Ye Baiyi pulls you forward, into his chest, and tucks your head underneath his chin. He strokes your back like he’s soothing an upset infant, and murmurs, “Foolish child. No. I am very, very old, and no man was meant to live forever.”

That evening, when the two of you retire to a room together— You think it’s meant as an apology when Ye Baiyi turns to you and asks, “Well? What do you want?”

It takes you completely by surprise. For a moment, all you can do is stare.

His eyebrows rise. “Nothing, hm? I shouldn’t have asked. Well then—”

In a panic, you blurt, “You’ve never called me Xie’er.”

The look he gives you makes your cheeks heat. But you don’t take it back. He’ll call you ‘infant’, ‘child’, ‘toddler’, but it’s been so, so long since you had anyone to call you by your name.

After a brief silence, he says, “That’s all? You’re easy to please.”

You’re allowed to ask for more? You bite back the urge to ask him to stay, because you know his answer won’t change, and you can’t— you can’t hear it again, not after this afternoon. You look desperately around the room for inspiration, and when your eyes land on the bed, you freeze.

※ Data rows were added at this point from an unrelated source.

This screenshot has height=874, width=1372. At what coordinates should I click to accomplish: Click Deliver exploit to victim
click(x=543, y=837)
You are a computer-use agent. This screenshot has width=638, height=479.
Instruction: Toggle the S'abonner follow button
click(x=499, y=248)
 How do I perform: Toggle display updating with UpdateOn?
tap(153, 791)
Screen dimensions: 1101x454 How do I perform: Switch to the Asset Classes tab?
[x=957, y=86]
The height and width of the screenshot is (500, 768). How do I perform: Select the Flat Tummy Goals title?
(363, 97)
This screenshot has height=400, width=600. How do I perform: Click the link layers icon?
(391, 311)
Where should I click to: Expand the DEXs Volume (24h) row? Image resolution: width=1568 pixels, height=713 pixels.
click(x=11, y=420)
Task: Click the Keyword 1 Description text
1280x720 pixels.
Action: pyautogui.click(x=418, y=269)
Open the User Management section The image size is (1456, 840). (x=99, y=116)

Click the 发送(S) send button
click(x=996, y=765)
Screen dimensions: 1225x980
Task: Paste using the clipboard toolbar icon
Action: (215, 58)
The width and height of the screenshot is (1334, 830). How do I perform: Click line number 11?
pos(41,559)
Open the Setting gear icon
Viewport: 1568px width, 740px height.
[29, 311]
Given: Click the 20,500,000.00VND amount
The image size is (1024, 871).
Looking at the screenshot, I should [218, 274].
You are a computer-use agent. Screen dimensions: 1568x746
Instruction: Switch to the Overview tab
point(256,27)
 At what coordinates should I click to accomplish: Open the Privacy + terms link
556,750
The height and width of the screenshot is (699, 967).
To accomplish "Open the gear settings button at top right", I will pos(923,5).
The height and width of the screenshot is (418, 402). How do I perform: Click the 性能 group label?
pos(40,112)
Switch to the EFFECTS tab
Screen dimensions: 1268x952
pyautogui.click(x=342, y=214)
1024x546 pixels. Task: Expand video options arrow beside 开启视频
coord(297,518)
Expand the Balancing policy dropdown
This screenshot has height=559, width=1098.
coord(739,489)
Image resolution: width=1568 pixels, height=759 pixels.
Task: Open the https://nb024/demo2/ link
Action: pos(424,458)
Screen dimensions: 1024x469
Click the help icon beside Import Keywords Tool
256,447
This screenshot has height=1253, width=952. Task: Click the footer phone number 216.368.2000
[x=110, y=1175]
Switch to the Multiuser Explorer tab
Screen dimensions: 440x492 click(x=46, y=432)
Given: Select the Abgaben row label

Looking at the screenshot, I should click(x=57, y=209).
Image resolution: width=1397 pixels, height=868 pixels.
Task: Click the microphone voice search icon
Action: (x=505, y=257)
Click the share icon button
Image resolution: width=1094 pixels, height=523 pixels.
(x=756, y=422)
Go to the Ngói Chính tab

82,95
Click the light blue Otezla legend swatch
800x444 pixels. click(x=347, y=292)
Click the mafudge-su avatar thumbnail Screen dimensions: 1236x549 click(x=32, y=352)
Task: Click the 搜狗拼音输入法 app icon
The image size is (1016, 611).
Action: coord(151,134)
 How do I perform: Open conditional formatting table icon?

Ye Baiyi will notice you looking, you know, and you swallow, trying to find the words to say that you didn’t, didn’t mean it, that you’ll think of something else.

But he only laughs, affectionately, and says, “Predictable.”

Your cheeks burn hotter, but you’re so terribly aware that he hasn’t said no.

“Senior said he was too old to be interested,” you whisper.

“Did I?” He sounds perfectly unconcerned. “Perhaps Xie’er has just spent too much time proving me wrong.”

Hearing your name from his lips, a small helpless noise escapes you, deep in your throat. Ye Baiyi doesn’t comment on it, but he closes the short distance between you and takes you by the chin, tilting your face up. He says, “And does Xie’er have any other ideas about what we should do with that bed?”

You spend half that night with your face buried in the pillow, muffling sobs, and half on your back, your arms locked tight around Ye Baiyi’s neck. He’s just as demanding and merciless as you beg him to be, and even when you’re exhausted, shivering, on the edge of collapse, he still looks like an unruffled, untouchable immortal, apart from the marks your teeth have left in his shoulder and that your nails have left along his back.

Even then, he indulges you, and lets you cling. Your arms are too weak by now to truly hold him here, but he allows you the illusion, and permits you to bury your face in the side of his neck as your heartbeat gradually slows and steadies.

You’re half asleep, by then, but you can’t help begging, “A few more years?”

“A few more years,” he agrees. His hand rests in the center of your back, lightly holding you against him. “So Xie’er had better think carefully about anything else he would like this ancestor to grant him.”